The London firm has been working with German cartridge developer Dr. Eckhard Steif and announced the new cartridge in September this year. It will, immediately, be available as an option in the Rigby ‘Rising Bite’ double rifles now being made. The pressures and velocities of the new round mirror the original .416. Dr Steif considered this important, not least for the practical reason that home-loaders of the standard .416 rimless can use their loading tools and data to create the same loads for the new .416 rimmed cartridge.
Rigby Managing Director, Marc Newton, said recently; “By adding a rim to the .416 Rigby it modernises the cartridge and brings it into the 21st century.” By doing so he has created a new round by reversing the process previous Rigby M.D. Paul Roberts once went through to make the .450 Rigby; a bolt-action compatible version of the old rimmed .450 nitro express.
Dr Stief commented “For me the modern shape of the case and the good shoulder are important, plus the neck is not long, as are many older calibres. Also, there are lots of bullets readily available.”
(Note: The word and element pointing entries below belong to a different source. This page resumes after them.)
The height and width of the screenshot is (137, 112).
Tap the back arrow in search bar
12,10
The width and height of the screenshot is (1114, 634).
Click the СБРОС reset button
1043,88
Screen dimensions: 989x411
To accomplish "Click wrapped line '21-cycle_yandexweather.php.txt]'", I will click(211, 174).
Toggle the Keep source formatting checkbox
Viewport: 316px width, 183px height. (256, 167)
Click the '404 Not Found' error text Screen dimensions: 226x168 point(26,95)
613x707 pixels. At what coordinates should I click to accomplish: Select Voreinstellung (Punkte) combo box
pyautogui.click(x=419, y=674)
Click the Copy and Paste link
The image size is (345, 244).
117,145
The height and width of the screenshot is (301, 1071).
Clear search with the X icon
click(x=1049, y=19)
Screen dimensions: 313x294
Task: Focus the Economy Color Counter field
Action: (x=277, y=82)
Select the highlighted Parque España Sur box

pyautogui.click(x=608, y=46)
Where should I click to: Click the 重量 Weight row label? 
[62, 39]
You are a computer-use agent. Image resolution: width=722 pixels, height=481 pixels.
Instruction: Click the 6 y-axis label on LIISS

I have not used a .416 very often in anger, though I have a fair bit of range time with one. My introduction to the cartridge came in around 2004, when Mike Yardley and I went to The West London Shooting School to set-up his BRNO .416 in preparation for a buffalo hunt he had planned in South Africa. In basic form, the BRNO was an untamed beast. Mike glass bedded the barrel, put on a 2” soft rubber pad, inserted mercury recoil reducers in the butt and completely re-shaped the comb.
By contrast, Rigby’s current ‘Big Game’ model in .416 is supremely well set-up to handle the cartridge. Shooting free-hand at the WLSS new ‘Rigby Range’ last month, I saw several shooting journalists, who were inexperienced with heavy rifle calibres try the ‘Big Game’ on a standing buffalo target. While notable for its power, the .416 was not uncomfortable to shoot. This is a credit to the careful design of the Rigby, with comb profile, hand shape and size, weight distribution and overall weight appropriate to calibre.
In double rifle guise, the ‘No.2’ will be all that the current examples in the rimless cartridge are, but with the better extraction leverage a rimmed cartridge provides. Regulating a double rifle is an expert business and few have the expertise and experience necessary to be entrusted with a £100,000 double rifle that may have absorbed over 700 man hours in its production by the time the regulator gets his hands on it.
A big, slow bullet is easier to regulate in a double rifle than a faster, smaller one. Getting the .416 to imprint to the satisfaction of an expert regulator, like Keith Denison Thomas is a dirty, painstaking process, involving hours at the range. No two rifles are the same and each one has to be regulated by hand. There are no satisfactory shortcuts, no precise mathematical or engineering equations that will replicate results mechanically. It is all down to trial and error and fine tuning.
The .416 No.2 neatly provides a smooth set of options to the Rigby owner building or ordering a new rifle. He can have the same performance in bolt-action or double rifle guise and the selected cartridge will no longer be a compromise. It was a sensible idea that has finally come to fruition. I expect to see the .416 Rigby (No.2) become a mainstay of Rigby’s order books for years to come.